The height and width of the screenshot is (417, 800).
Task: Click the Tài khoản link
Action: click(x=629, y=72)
################
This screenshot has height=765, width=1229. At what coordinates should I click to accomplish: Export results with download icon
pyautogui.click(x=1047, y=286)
################
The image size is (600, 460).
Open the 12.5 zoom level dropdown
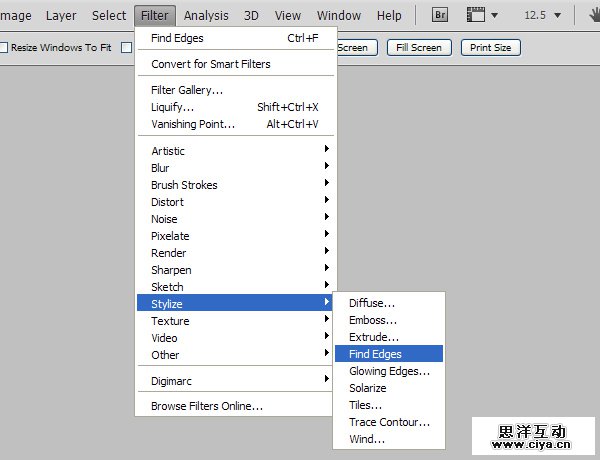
################
In the data above, start at the line that has "The image size is (600, 460).", stop after the line that has "Open the 12.5 zoom level dropdown", and print every line in between exactly as it stands.

### RESPONSE TO THIS EXERCISE
The image size is (600, 460).
Open the 12.5 zoom level dropdown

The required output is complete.